Additional memory footprint reduction was achieved by deriving a compact representation of the FST using the implementation methods that have previously been proposed for FSAs [7]. It is interesting to compare the lexicon reduction techniques used to standard methods used in text compression, such as zip, even though standard text compression methods are not useful for solving our problem because their data have to be decompressed completely to their full size before they can be used. The results are shown in Table 11.
Size of data structures representing information in the SI-Pron pronunciation lexicon
In its compact form, the MDFST structure representing the reduced information of the SI-Pron pronunciation lexicon is over 40 times smaller than the original UTF8-encoded text representation as seen in Table 11. It is also three times smaller than the MDFST representing the complete allophone transcription.
7. Discussion
We have studied the potential of finding smaller MDFSTs for representing pronunciation lexicons while changing the input and output alphabets of the FST with different many-to-many alignments of grapheme and allophone transcription. The results (Figures 6–8) show that the greatest reduction in the number of states for two out of three pronunciation lexicons is achieved using the a21 alignment, whereas for the a12 alignment with the CMU-US lexicon the number of states even increased in comparison to the a11 alignment. For the CMU-US lexicon and a21 alignment, the reduction of the number of states was 30%, which is promising, whereas for other lexicons the reduction was significantly lower. One explanation would be that the other two lexicons represent highly inflected languages.
Additional experiments with lexicons for other languages with more and less rich morphology should be performed to support this claim. An additional drawback when changing the input and output alphabet of the FST is that we have to keep track of the newly introduced symbols. The alphabet for CMU-US with the a21 alignment has 740 input symbols, whereas the equivalent a11 alignment alphabet consists of 54 input symbols only (Table 5). The increase in the number of input symbols is considerable, but keeping track of them is negligible in comparison to the benefit of saving memory space by reducing the number of states in the FST.
In the second experiment, all the information that can be reconstructed with a set of context-dependent rules was removed from the allophone transcription in the Slovenian pronunciation lexicon. By building the MDFST for the new lexicon, we succeeded in significantly reducing the number of states by 65% (Table 10) and in achieving an implementation over three times smaller (Table 11). The proposed method can be used for efficiently representing Slovenian pronunciation lexicon resources; the use of a similar principle could also be considered for other languages with similar pronunciation properties.
8. Conclusion
Finite-state transducers are frequently used for pronunciation lexicon representations in speech engines, in which memory and processing resources are scarce. Two possibilities for further memory footprint reduction of finite-state transducers representing pronunciation lexicons were proposed in the paper. First, different alignments of grapheme and allophone transcriptions were studied and an up to 30% reduction in the number of states was achieved.

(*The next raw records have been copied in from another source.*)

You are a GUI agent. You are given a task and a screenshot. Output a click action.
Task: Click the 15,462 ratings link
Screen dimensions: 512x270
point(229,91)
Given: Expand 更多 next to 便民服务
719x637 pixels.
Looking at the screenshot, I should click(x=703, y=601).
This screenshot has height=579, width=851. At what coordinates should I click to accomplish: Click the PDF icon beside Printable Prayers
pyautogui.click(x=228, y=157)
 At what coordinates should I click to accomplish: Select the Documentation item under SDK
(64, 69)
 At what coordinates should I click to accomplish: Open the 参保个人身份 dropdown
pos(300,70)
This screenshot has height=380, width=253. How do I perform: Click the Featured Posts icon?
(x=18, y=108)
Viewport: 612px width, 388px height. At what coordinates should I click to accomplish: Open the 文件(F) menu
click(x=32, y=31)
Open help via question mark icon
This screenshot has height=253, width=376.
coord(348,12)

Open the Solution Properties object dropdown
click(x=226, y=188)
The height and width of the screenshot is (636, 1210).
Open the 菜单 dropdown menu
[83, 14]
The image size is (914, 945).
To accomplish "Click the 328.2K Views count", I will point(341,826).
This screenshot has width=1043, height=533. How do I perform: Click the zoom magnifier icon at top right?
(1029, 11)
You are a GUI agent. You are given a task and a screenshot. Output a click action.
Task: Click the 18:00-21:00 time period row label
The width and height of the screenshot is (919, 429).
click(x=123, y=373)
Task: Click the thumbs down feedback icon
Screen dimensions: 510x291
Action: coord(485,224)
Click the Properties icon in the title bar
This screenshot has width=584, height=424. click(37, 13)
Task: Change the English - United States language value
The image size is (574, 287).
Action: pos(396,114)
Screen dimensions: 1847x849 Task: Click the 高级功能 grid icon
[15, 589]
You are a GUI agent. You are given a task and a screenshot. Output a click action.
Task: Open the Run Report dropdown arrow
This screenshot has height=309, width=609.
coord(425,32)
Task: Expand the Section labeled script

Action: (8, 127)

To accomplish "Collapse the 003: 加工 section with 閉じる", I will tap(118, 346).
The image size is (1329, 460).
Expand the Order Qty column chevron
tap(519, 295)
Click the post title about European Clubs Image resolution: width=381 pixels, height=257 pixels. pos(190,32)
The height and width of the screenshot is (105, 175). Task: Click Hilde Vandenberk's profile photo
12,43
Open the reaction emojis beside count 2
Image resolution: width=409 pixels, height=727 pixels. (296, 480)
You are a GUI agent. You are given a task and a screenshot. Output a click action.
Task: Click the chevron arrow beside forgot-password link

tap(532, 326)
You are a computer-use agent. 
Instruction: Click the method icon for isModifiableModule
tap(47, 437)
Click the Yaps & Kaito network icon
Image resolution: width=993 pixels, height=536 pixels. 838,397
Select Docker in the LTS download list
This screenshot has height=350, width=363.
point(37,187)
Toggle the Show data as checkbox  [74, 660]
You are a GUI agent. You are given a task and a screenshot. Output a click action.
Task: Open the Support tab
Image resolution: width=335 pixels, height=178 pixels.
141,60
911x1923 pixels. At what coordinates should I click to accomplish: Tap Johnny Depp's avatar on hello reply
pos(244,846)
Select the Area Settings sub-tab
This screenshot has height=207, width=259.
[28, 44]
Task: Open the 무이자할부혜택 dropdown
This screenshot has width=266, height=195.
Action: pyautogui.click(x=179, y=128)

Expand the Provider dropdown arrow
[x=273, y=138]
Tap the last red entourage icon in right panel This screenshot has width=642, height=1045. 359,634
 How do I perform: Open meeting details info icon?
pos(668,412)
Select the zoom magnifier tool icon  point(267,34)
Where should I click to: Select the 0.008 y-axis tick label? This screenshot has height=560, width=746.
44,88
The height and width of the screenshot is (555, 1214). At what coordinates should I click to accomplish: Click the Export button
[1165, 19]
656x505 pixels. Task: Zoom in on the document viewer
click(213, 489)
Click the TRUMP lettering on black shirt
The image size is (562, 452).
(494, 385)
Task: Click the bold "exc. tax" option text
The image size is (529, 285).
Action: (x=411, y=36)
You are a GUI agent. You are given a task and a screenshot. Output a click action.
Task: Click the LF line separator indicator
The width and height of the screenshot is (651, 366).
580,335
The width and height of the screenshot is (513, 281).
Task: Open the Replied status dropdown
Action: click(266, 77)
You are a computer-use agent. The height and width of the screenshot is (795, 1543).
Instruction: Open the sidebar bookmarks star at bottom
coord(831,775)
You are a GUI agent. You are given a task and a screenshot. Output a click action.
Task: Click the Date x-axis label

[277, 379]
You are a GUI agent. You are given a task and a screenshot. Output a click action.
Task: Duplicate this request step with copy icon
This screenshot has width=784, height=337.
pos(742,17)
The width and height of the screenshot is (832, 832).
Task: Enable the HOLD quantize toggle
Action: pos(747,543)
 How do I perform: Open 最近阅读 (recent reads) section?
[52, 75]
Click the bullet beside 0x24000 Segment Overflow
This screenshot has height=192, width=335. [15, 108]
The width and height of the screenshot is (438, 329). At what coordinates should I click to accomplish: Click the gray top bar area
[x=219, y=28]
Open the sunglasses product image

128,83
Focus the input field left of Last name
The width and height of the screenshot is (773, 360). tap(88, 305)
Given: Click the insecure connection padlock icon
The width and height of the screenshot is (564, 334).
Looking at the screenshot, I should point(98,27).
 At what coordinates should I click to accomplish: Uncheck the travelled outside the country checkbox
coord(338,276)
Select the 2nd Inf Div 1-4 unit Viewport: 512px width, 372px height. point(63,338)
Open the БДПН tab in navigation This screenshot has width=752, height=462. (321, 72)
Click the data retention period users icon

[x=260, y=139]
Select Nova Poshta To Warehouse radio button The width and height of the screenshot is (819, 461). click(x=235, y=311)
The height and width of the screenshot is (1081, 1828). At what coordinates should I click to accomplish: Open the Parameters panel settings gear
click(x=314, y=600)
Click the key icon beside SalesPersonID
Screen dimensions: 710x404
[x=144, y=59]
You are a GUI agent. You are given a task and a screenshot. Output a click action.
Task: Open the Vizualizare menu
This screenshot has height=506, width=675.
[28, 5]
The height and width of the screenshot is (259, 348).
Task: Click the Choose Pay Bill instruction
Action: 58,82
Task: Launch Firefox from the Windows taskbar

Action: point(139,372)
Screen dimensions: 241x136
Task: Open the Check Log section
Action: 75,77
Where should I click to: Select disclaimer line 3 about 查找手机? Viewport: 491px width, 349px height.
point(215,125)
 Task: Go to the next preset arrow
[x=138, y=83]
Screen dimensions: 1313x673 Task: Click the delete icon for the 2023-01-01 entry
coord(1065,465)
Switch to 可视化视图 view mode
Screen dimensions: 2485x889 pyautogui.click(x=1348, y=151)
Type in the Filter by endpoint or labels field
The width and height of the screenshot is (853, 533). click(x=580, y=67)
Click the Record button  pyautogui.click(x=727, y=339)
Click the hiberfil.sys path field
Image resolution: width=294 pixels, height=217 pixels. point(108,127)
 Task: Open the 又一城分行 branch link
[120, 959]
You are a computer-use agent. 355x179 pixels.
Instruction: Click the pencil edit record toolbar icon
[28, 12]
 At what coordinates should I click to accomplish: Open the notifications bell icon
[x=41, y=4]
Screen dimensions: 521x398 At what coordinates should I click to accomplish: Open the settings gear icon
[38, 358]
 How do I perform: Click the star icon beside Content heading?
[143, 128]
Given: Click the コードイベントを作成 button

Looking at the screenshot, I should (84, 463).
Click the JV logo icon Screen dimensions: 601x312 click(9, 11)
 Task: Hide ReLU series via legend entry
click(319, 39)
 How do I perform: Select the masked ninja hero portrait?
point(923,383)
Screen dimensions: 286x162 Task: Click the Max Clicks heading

Second, a combination of grapheme-to-allophone rules with an FST yielded a 65% smaller finite-state transducer than conventional approaches. The proposed method can be used for efficiently representing Slovenian pronunciation lexicon resources; it should also be tested for other languages with similar pronunciation properties.
Footnotes
9. Acknowledgements
The research work by the first author was partially financed by the European Union, European Social Fund, the framework of the Operational Programme for Human Resources Development for the Period 2007–2013 under contract no. P-MR-10/94.